- _Material for this exercise_

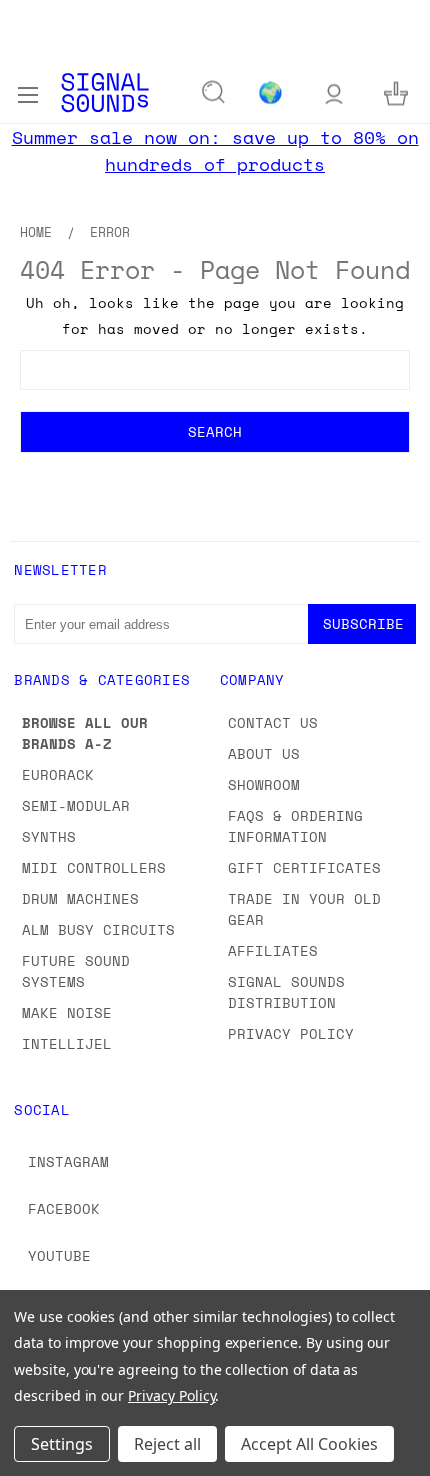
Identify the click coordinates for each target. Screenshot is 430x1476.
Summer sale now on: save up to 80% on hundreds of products (215, 150)
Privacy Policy (291, 1033)
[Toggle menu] (27, 92)
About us (264, 753)
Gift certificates (304, 867)
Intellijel (67, 1043)
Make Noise (67, 1012)
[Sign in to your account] (334, 92)
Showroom (264, 784)
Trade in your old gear (304, 909)
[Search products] (214, 93)
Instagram (68, 1161)
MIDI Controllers (94, 867)
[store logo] (105, 92)
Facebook (64, 1208)
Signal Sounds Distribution (286, 992)
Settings (62, 1444)
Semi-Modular (76, 805)
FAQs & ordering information (295, 826)
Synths (49, 836)
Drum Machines (80, 898)
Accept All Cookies (309, 1444)
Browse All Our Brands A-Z (85, 733)
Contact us (273, 722)
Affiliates (273, 950)
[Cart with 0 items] (396, 92)
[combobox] (215, 370)
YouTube (59, 1255)
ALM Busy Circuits (98, 929)
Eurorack (58, 774)
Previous (31, 1456)
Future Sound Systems (76, 971)
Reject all (167, 1444)
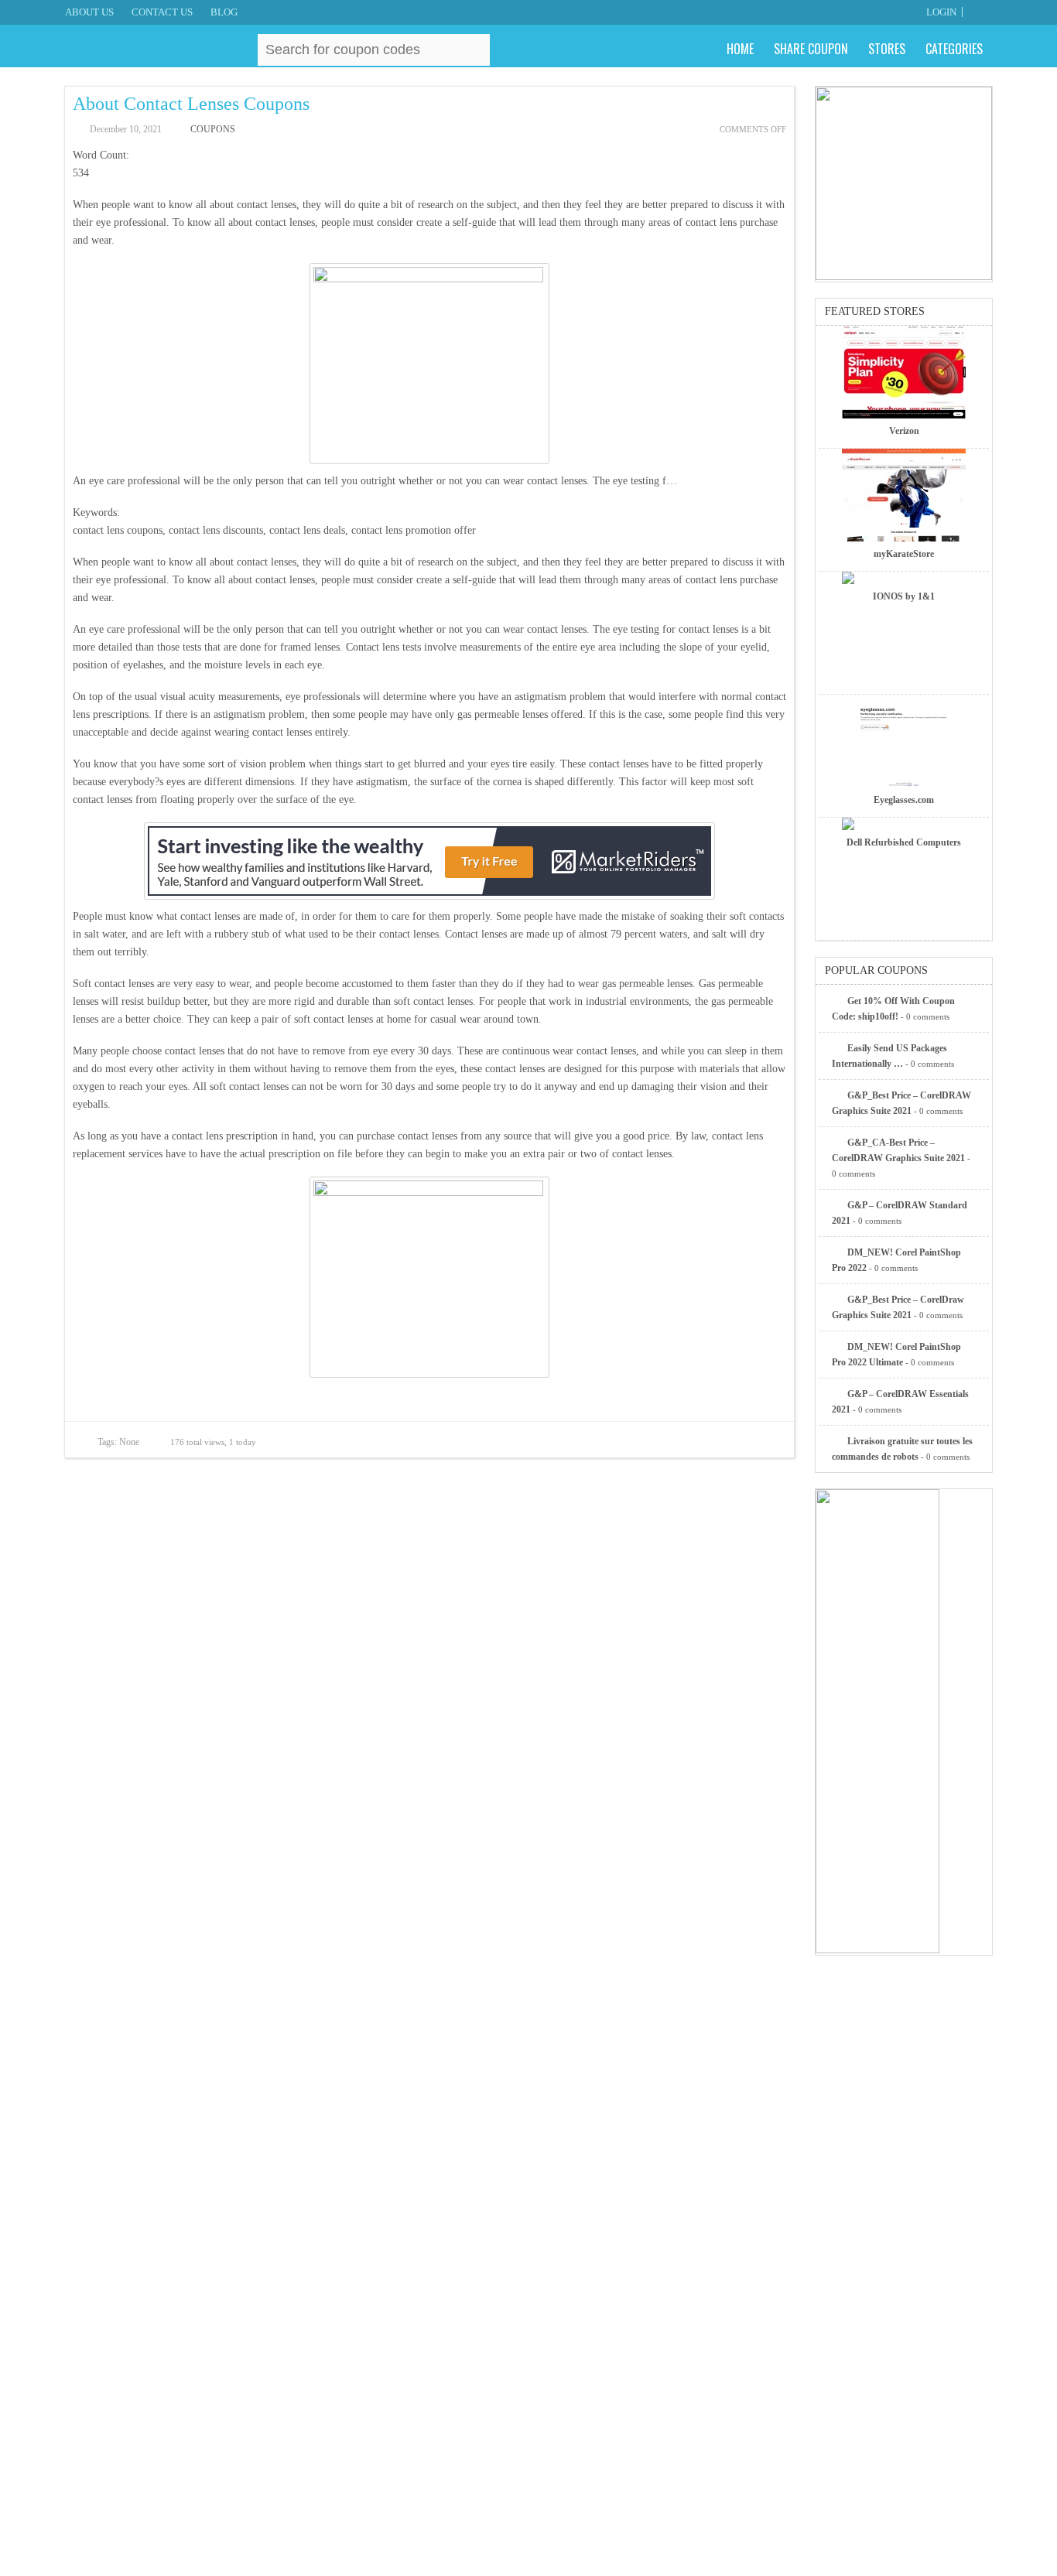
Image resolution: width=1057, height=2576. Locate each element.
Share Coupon (811, 48)
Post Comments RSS (689, 1441)
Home (740, 48)
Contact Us (162, 12)
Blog (224, 12)
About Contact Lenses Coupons (191, 104)
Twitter (716, 1441)
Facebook (743, 1441)
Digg (770, 1441)
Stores (886, 48)
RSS (984, 12)
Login (941, 12)
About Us (89, 12)
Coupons (212, 129)
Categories (954, 48)
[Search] (475, 48)
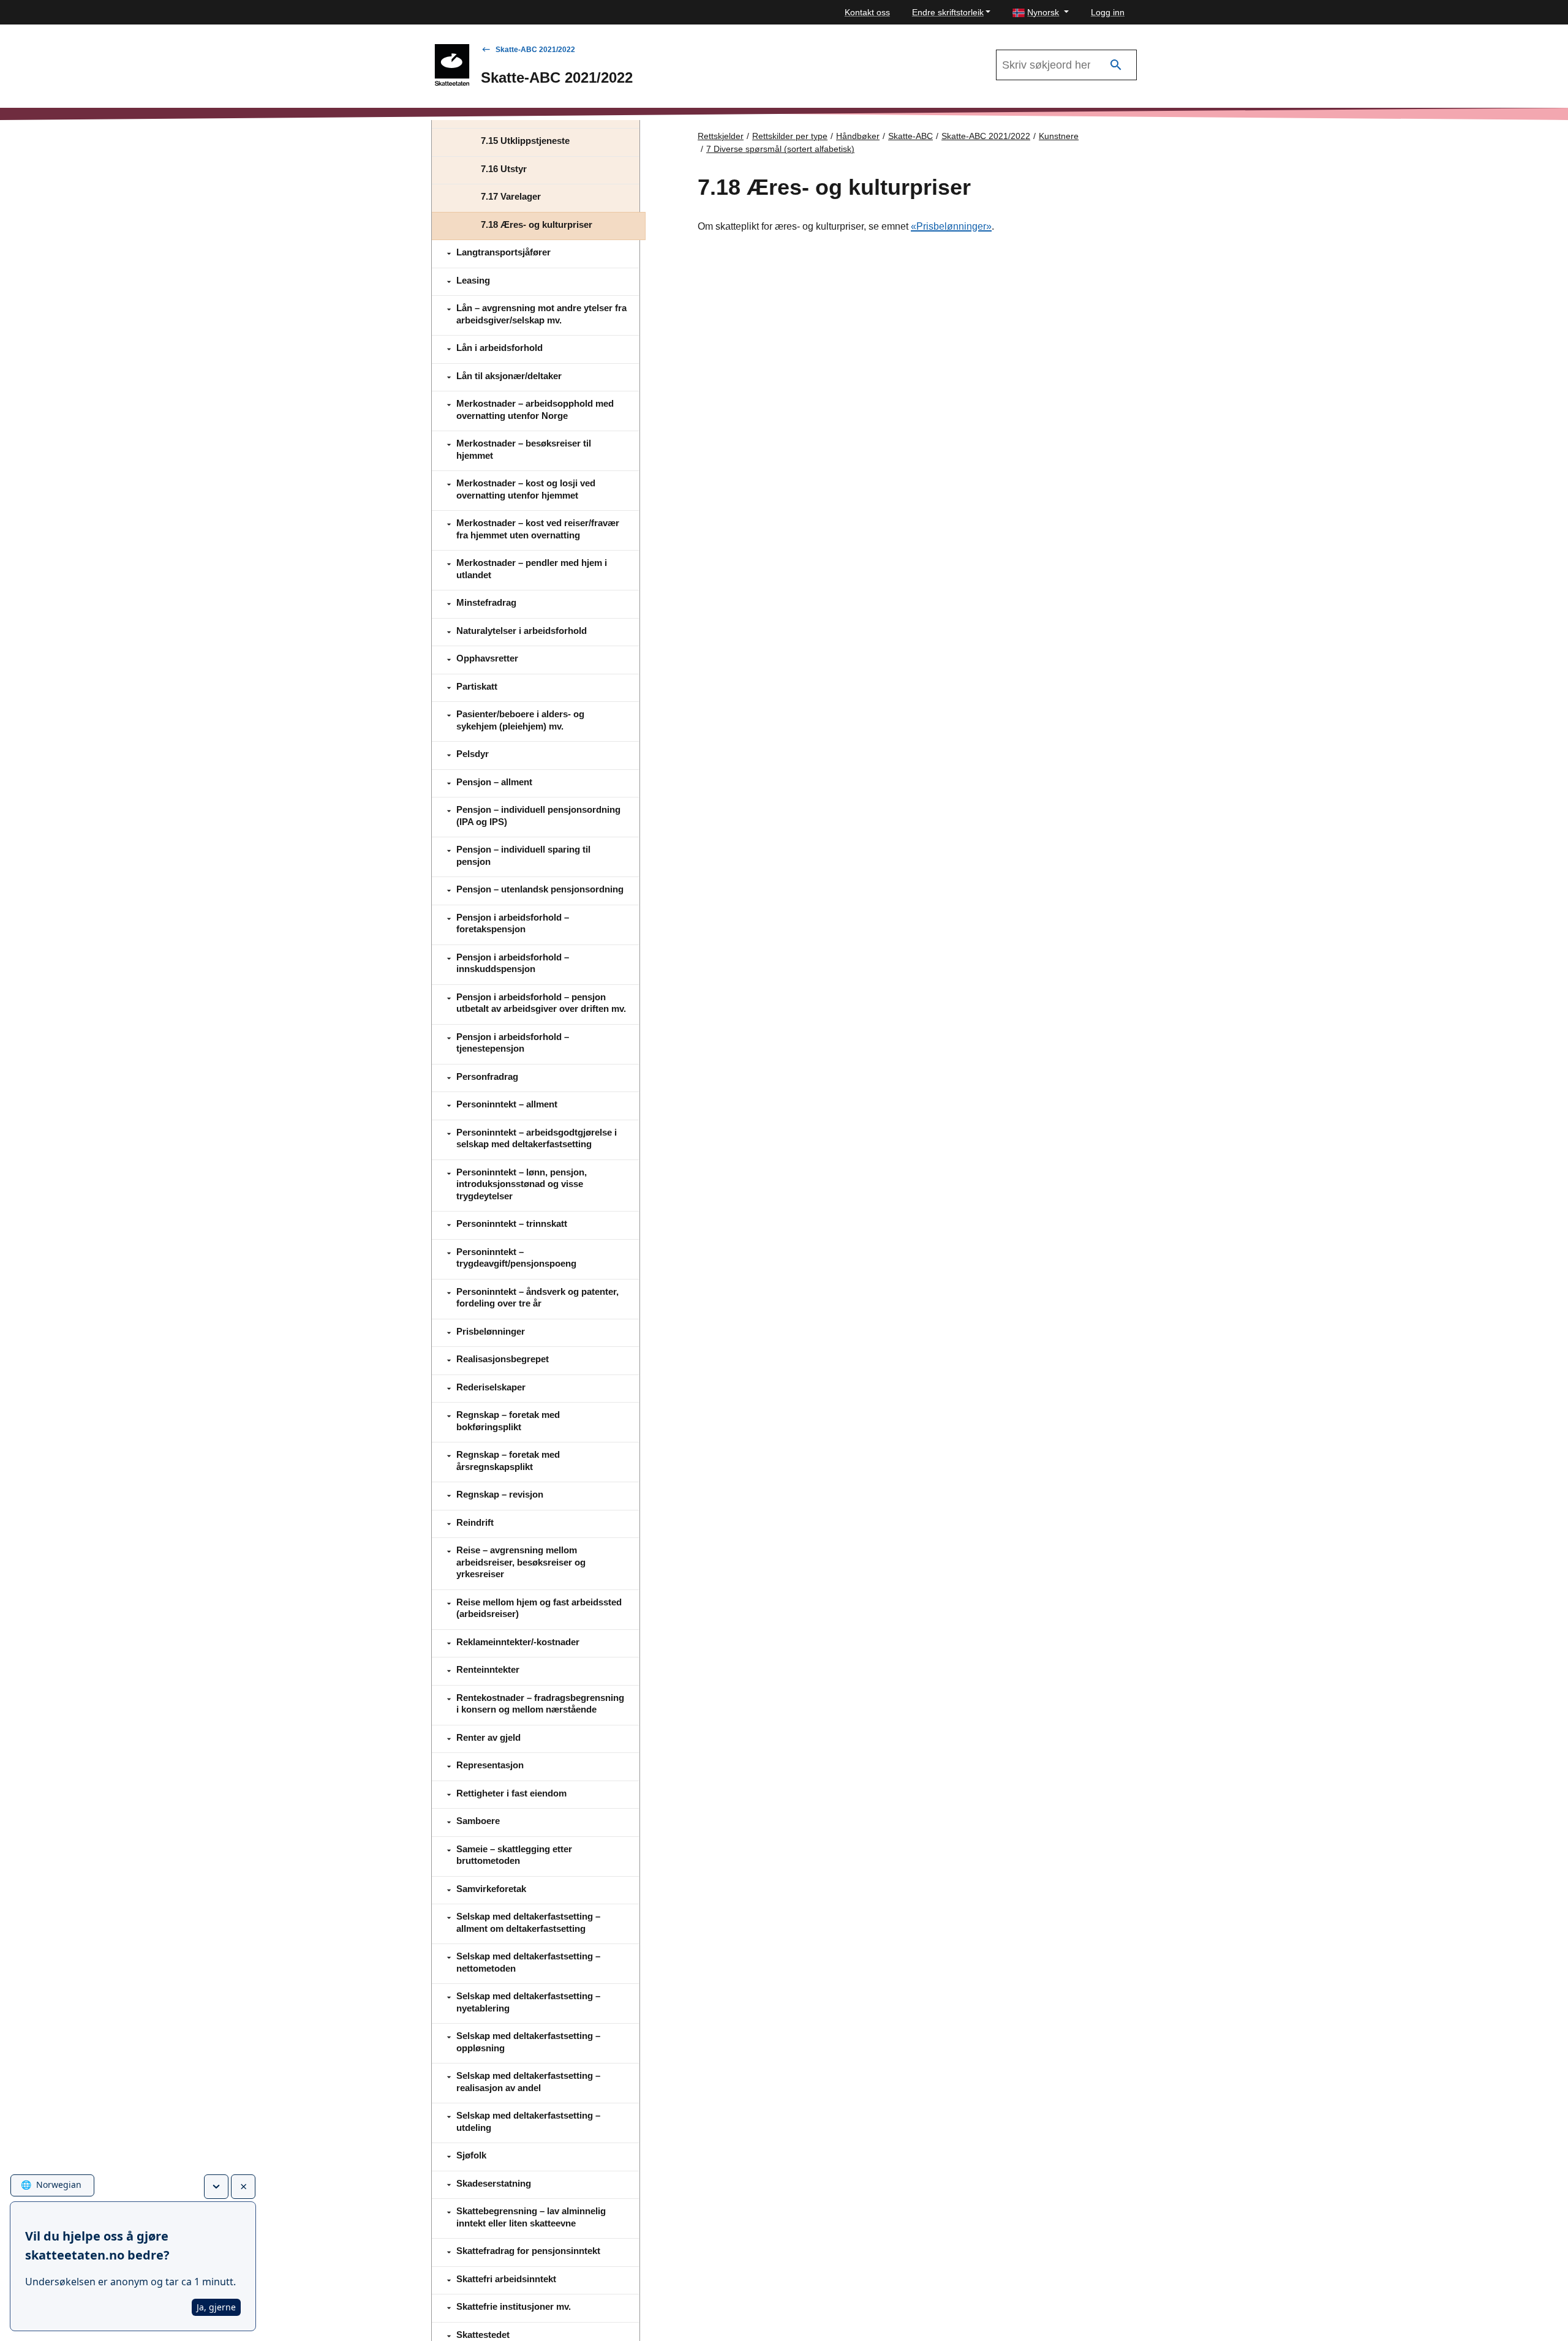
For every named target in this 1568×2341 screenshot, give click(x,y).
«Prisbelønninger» (951, 226)
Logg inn (1108, 12)
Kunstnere (1059, 136)
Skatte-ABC (910, 136)
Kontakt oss (867, 12)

- _What you have to do_
What you return must match the entries above exactly, apart from the pictures, which are left out.

- _Task response_
Identify the click coordinates for each target. Screenshot is 430x1476.
Summer sale now on: save up to 80% on hundreds of products (215, 150)
Privacy Policy (291, 1033)
[Toggle menu] (27, 92)
About us (264, 753)
Gift certificates (304, 867)
Intellijel (67, 1043)
Make Noise (67, 1012)
[Sign in to your account] (334, 92)
Showroom (264, 784)
Trade in your old gear (304, 909)
[Search products] (214, 93)
Instagram (68, 1161)
MIDI Controllers (94, 867)
[store logo] (105, 92)
Facebook (64, 1208)
Signal Sounds Distribution (286, 992)
Settings (62, 1444)
Semi-Modular (76, 805)
FAQs & ordering information (295, 826)
Synths (49, 836)
Drum Machines (80, 898)
Accept All Cookies (309, 1444)
Browse All Our Brands A-Z (85, 733)
Contact us (273, 722)
Affiliates (273, 950)
[Cart with 0 items] (396, 92)
[combobox] (215, 370)
YouTube (59, 1255)
ALM Busy Circuits (98, 929)
Eurorack (58, 774)
Previous (31, 1456)
Future Sound Systems (76, 971)
Reject all (167, 1444)
Image resolution: width=1057, height=2576. Locate each element.
Share Coupon (811, 48)
Post Comments RSS (689, 1441)
Home (740, 48)
Contact Us (162, 12)
Blog (224, 12)
About Contact Lenses Coupons (191, 104)
Twitter (716, 1441)
Facebook (743, 1441)
Digg (770, 1441)
Stores (886, 48)
RSS (984, 12)
Login (941, 12)
About Us (89, 12)
Coupons (212, 129)
Categories (954, 48)
[Search] (475, 48)
For every named target in this 1568×2341 screenshot, give click(x,y).
«Prisbelønninger» (951, 226)
Logg inn (1108, 12)
Kunstnere (1059, 136)
Skatte-ABC (910, 136)
Kontakt oss (867, 12)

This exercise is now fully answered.